Well, if you don't use "RemainAfterExit=yes", what happens is that systemd sends a signal to the cache main process and Cache shuts down right after it started.

Systemd's approach to "forking" expects the command to exit after having the main process forked and detached. There is probably something that doesn't fulfill systemd's expectations which makes it believe the process has not forked or there may be something remaining.

RemainAfterExit simply tells systemd that it's OK for the started process to remain running.

My example is indeed intended for the classical use of one instance.

I think the simplest way to solve the reporting issue is to provide a PID file. If Cache provides one the systemd can check for a running process under that PID.

PIDFile=
Takes an absolute file name pointing to the PID file of this daemon. Use of this option is recommended for services where Type= is set to forking. systemd will read the PID of the main process of the daemon after start-up of the service. systemd will not write to the file configured here, although it will remove the file after the service has shut down if it still exists.

Another possible solution is to have a switch telling Cache not to fork and then run the service using Type=simple.

I think the average system administrator is aware of fact that changes to the service's state not made by systemd might not reflect well on systemd. The same behavior occurs when you use Apache's or Postfix's service initializations commands directly.

You might have noticed my reference to these tests in past tence as a thing that happened.

I ran these tests during a POC so I am not sure we have the storage controllers to test against. I already spoke to the client. They will be deciding on the storage system to purchase quite soon.

This type of equipment costs quite a lot and we don't see too many of these deployed at customers. The client is willing to postpone his deployment for a day or two. I can use that time to collect data as you require or have a remote session where you or someone else can see it first hand. I think remote sessions are better than data exchange because I have limited resources on this issue and only a day or two to exchange metrics.

 

Well, my test was parallelized, and I have to say I did mention it.

In my test I took a 160GB global and wrote a simple process that starts at a random point from that global, spans forward with a $O run, advancing by about 200 records each 10 records read (to force a new seek out of the current block), reads the node at the current iterator and optionally writes the same data on it. My aim was to squeeze as much as IOPS I can get from the storage controller.
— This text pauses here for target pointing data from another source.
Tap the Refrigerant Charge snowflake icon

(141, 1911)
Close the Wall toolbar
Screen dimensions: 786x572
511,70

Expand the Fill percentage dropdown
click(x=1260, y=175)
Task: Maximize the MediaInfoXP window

I ran multiple jobs of that process experimenting with the numbers by changing the number of read and R/W processes.

The machine had 12 CPUs. I have achieved the best performance (and highest IOPS from the storage controller) at twice as many jobs than CPUs of that machine - 24 jobs. The controller reported roughly 8,000 IOPS while the virtual machine's CPU power was exhausted. This result of 8,000 IOPS was only achieved after optimizing the loop to include as few lines as I can get (I think the exact number was 6).
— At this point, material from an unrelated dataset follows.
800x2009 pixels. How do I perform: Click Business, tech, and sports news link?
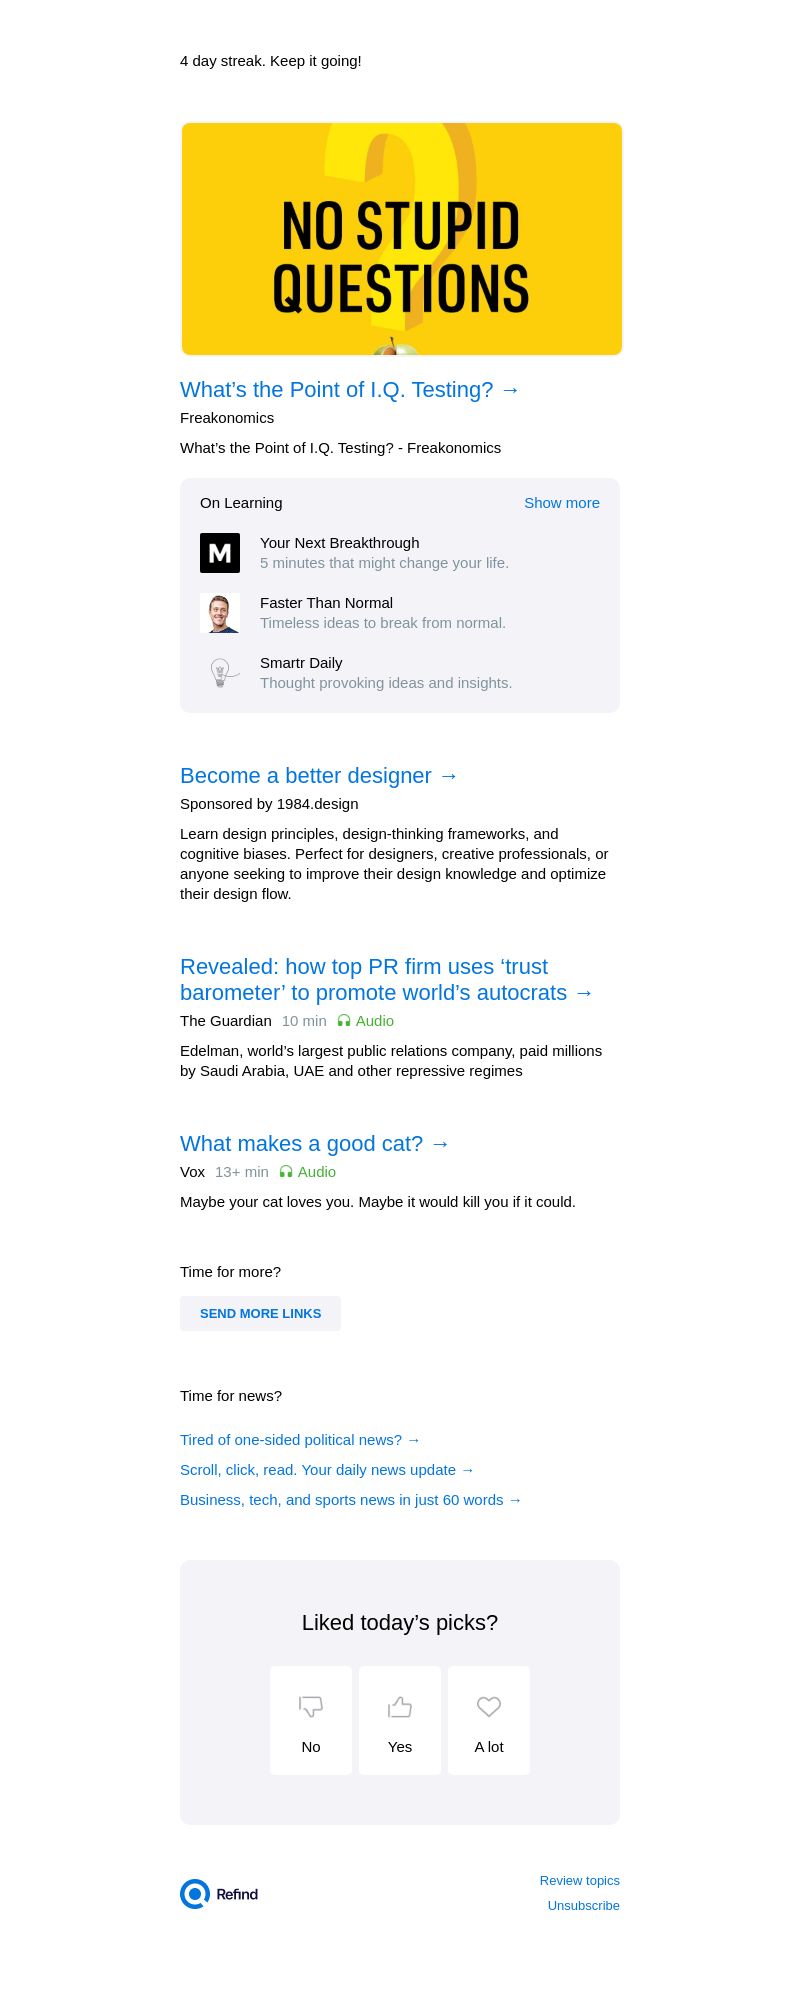tap(350, 1500)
Only then I realized that I can't really squeeze anymore from the storage controller with the given server (a 3-year old IBM x3550 M4) with ObjectScript code. Multi-threaded C/C++ code will do that as you also agreed with the IC example.
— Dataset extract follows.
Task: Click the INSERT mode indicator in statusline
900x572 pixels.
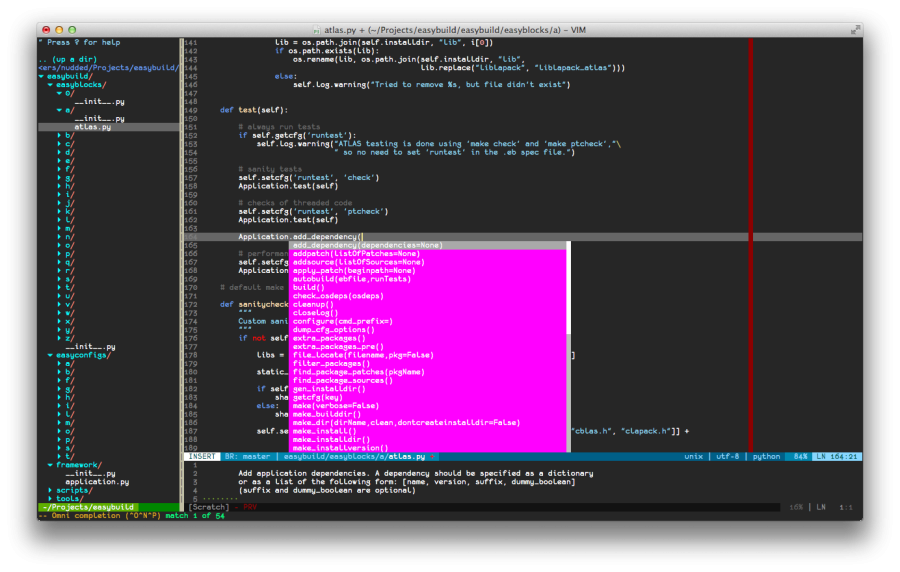Action: tap(203, 456)
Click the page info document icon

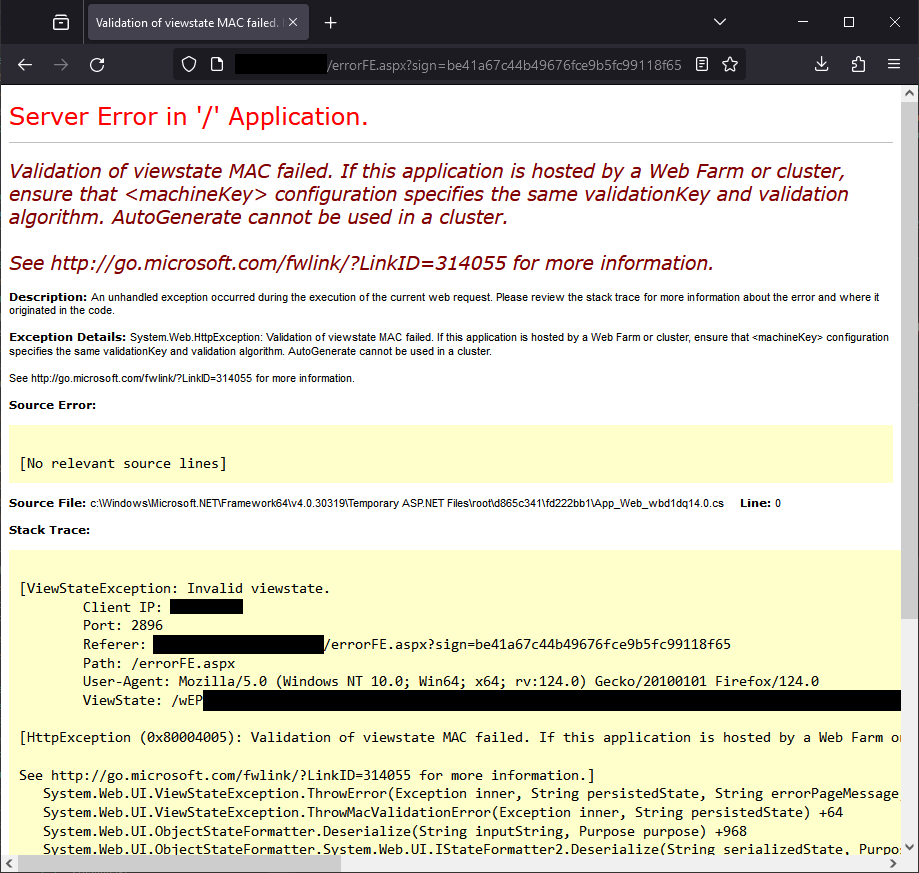tap(217, 64)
So the case is really a program that has to run on a huge global, much bigger than the server's global buffers and a storage controller with very low latency and high seek rate (because it uses SSDs). The problem as I see it, is even if one does split the workload into several processes - it would still be ObjectScript (interpreted) code that executes it. It would be the same with SQL because all queries are compiled into mac routines (which is interpreted code) who execute the query.

I did revert to doing only read tests after having understood the issues I'm having with the write daemon.

I'm note sure how global prefetching is going to help because I'm trying to get as random as I can. I'm intentionally trying to override the global buffers and cache internal optimizations in order to utilize the storage as much as I can.

My tests were against a 1TB database running on a 160GB global. The test machine RAM amounted up to 16GB.